The National Labor Relations Board (NLRB) just issued a memo announcing an intent to protect employees “from intrusive or abusive electronic monitoring and automated management practices.” The memo also pushes for a “new framework” that would make it easier to prove employer violations of the National Labor Relations Act.
What are they watching?
What kind of technologies are used to monitor and manage employees? Examples include wearable recording devices, cameras, radio-frequency identification badges and GPS tracking devices.
Other employers monitor employees’ computers with keyloggers and software that tracks usage. The pandemic-spurred spike in remote work has increased the use of these tracking tools by employers.
Tracking employees with the aid of technology tools can serve useful purposes, such as managing employee productivity. But their increased use has people at the NLRB worried about workers’ rights.
“It concerns me that employers could use these technologies to interfere with the exercise of Section 7 rights under the National Labor Relations Act by significantly impairing or negating employees’ ability to engage in protected activity – and to keep that activity confidential from their employer,” said NLRB General Counsel Jennifer Abruzzo, who wrote the memo.
Translation: It’s OK for employers to use these tools, but they should be careful not to go too far.

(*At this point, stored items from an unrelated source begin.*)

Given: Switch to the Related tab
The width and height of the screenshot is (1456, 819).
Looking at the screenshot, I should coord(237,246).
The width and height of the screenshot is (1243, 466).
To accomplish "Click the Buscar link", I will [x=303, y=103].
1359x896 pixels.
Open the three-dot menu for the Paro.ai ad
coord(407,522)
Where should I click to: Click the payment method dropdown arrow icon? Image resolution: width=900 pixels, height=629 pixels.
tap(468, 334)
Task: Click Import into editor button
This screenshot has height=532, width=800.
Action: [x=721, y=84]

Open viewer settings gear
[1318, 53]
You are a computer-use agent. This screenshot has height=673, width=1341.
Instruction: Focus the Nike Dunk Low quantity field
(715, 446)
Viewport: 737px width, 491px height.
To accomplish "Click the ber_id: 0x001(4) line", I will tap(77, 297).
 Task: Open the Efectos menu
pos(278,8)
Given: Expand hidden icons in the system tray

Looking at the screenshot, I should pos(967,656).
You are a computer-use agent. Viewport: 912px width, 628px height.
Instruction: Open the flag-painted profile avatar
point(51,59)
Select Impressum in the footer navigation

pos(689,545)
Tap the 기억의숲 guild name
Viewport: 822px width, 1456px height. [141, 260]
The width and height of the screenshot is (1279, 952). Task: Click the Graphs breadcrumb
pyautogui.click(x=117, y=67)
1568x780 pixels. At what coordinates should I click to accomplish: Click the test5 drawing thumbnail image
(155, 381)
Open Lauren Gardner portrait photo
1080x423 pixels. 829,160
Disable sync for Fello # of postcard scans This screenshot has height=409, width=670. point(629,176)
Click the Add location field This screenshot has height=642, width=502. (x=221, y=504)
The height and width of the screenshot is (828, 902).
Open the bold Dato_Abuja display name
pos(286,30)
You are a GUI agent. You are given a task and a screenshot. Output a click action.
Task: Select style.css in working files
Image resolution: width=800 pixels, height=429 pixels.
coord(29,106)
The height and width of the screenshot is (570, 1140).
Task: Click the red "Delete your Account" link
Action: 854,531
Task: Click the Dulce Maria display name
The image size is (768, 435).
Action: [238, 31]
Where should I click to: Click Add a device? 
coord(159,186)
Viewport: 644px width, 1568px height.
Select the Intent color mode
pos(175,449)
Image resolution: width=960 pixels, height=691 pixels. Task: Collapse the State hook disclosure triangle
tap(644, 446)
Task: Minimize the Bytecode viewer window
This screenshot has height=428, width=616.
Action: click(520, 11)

The big question, of course: Just how far is too far?
Here are the rules
The memo provides some parameters. It explains that under existing law, danger lurks for employers who use the technology to collect information about employees who are engaging in protected concerted activity or public union activity.
In these cases, the NLRB has said that “pictorial recordkeeping tends to create fear among employees of future reprisals.” Such recording may be permissible, but its tendency to intimidate workers forbids it “absent proper justification,” the memo explains.
In addition, the memo adds, employers violate the National Labor Relations Act if they start using new monitoring technologies in response to employee activity that the law protects. It is also a mistake for employers to use technologies that are already in place to discover protected employee activity, the NLRB advises.
For this NLRB, even the impression of surveillance can be a problem for employers. “Employer surveillance of Section 7 activity is unlawful whether it is carried out openly or covertly and certain conduct can be unlawful even if it merely creates an impression of surveillance,” the memo warns.
Another no-no: Disciplining employees who concertedly protest surveillance or a pace of work that algorithmic management methods set.
Some employers use artificial intelligence tools to screen job applicants or to issue discipline. Employers who do so must take care to make sure the algorithm driving those decisions is not based on the protected activity of employees.
New framework proposed
The memo is asking the board to adopt a more employee-friendly framework to protect employees from their employers’ abuse of technology – and it is a framework that should strike at least a bit of fear in the hearts of employers.
Abruzzo wants the board to take the position that an employer has presumptively violated the NLRA “if its surveillance and management practices, viewed as a whole, would tend to interfere with or prevent a reasonable employee from engaging in activity protected by the [NLRA].”
In addition, the memo urges the board to require employers to tell employees when, why and what technologies are being used to manage them, unless special circumstances apply. It further says employers should have to tell employees how it is using the information it obtains.
The law gives employees the right to keep their union activities confidential, the memo says, adding that close surveillance by employers threatens that right.
The NLRB is committed to taking an interagency approach to addressing this issue, saying it has signed agreements with the Federal Trade Commission, the Department of Justice and the Department of Labor to coordinate enforcement activities.
Bottom line: Electronic monitoring and management of employees is an area that is increasingly fraught with peril for employers, who must be mindful of the legal limitations on the use of technology to keep tabs on their employees.